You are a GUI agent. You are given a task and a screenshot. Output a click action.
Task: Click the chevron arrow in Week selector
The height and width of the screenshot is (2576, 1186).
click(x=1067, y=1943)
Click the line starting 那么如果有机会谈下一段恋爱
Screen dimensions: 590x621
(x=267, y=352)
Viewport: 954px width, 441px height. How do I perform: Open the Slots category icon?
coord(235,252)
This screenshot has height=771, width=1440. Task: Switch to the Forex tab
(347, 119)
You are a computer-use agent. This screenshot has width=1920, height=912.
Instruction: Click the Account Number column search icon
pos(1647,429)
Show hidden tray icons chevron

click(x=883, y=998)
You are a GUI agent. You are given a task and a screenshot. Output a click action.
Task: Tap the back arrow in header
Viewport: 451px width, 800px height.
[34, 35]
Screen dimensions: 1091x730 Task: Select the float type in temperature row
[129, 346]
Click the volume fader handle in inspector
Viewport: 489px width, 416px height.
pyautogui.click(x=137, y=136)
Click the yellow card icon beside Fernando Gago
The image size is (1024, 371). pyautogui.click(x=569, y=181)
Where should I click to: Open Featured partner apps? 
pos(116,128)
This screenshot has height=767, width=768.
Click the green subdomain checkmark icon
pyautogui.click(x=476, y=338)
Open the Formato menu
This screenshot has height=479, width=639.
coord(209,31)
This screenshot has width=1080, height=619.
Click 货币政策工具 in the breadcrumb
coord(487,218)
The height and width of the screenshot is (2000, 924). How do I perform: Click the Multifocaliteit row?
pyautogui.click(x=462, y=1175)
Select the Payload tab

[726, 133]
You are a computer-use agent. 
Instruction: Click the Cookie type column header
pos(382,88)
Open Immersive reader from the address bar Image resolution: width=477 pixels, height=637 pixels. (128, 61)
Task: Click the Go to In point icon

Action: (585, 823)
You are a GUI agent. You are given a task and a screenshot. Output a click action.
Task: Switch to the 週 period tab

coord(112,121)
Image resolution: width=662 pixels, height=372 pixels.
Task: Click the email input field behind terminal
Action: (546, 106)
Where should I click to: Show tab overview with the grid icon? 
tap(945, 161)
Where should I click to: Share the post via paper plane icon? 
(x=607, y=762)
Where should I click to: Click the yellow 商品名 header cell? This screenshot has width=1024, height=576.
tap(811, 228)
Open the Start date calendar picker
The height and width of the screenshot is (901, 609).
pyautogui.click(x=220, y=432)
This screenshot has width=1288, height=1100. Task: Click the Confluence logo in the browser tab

ACTIVITY:
Return all of the above records exactly, leaving no line out.

WRITTEN ANSWER:
You are a GUI agent. You are given a task and a screenshot. Output a click action.
Task: Click the chevron arrow in Week selector
The height and width of the screenshot is (2576, 1186).
click(x=1067, y=1943)
Click the line starting 那么如果有机会谈下一段恋爱
Screen dimensions: 590x621
(x=267, y=352)
Viewport: 954px width, 441px height. How do I perform: Open the Slots category icon?
coord(235,252)
This screenshot has height=771, width=1440. Task: Switch to the Forex tab
(347, 119)
You are a computer-use agent. This screenshot has width=1920, height=912.
Instruction: Click the Account Number column search icon
pos(1647,429)
Show hidden tray icons chevron

click(x=883, y=998)
You are a GUI agent. You are given a task and a screenshot. Output a click action.
Task: Tap the back arrow in header
Viewport: 451px width, 800px height.
[34, 35]
Screen dimensions: 1091x730 Task: Select the float type in temperature row
[129, 346]
Click the volume fader handle in inspector
Viewport: 489px width, 416px height.
pyautogui.click(x=137, y=136)
Click the yellow card icon beside Fernando Gago
The image size is (1024, 371). pyautogui.click(x=569, y=181)
Where should I click to: Open Featured partner apps? 
pos(116,128)
This screenshot has height=767, width=768.
Click the green subdomain checkmark icon
pyautogui.click(x=476, y=338)
Open the Formato menu
This screenshot has height=479, width=639.
coord(209,31)
This screenshot has width=1080, height=619.
Click 货币政策工具 in the breadcrumb
coord(487,218)
The height and width of the screenshot is (2000, 924). How do I perform: Click the Multifocaliteit row?
pyautogui.click(x=462, y=1175)
Select the Payload tab

[726, 133]
You are a computer-use agent. 
Instruction: Click the Cookie type column header
pos(382,88)
Open Immersive reader from the address bar Image resolution: width=477 pixels, height=637 pixels. (128, 61)
Task: Click the Go to In point icon

Action: (585, 823)
You are a GUI agent. You are given a task and a screenshot. Output a click action.
Task: Switch to the 週 period tab

coord(112,121)
Image resolution: width=662 pixels, height=372 pixels.
Task: Click the email input field behind terminal
Action: (546, 106)
Where should I click to: Show tab overview with the grid icon? 
tap(945, 161)
Where should I click to: Share the post via paper plane icon? 
(x=607, y=762)
Where should I click to: Click the yellow 商品名 header cell? This screenshot has width=1024, height=576.
tap(811, 228)
Open the Start date calendar picker
The height and width of the screenshot is (901, 609).
pyautogui.click(x=220, y=432)
This screenshot has width=1288, height=1100. Task: Click the Confluence logo in the browser tab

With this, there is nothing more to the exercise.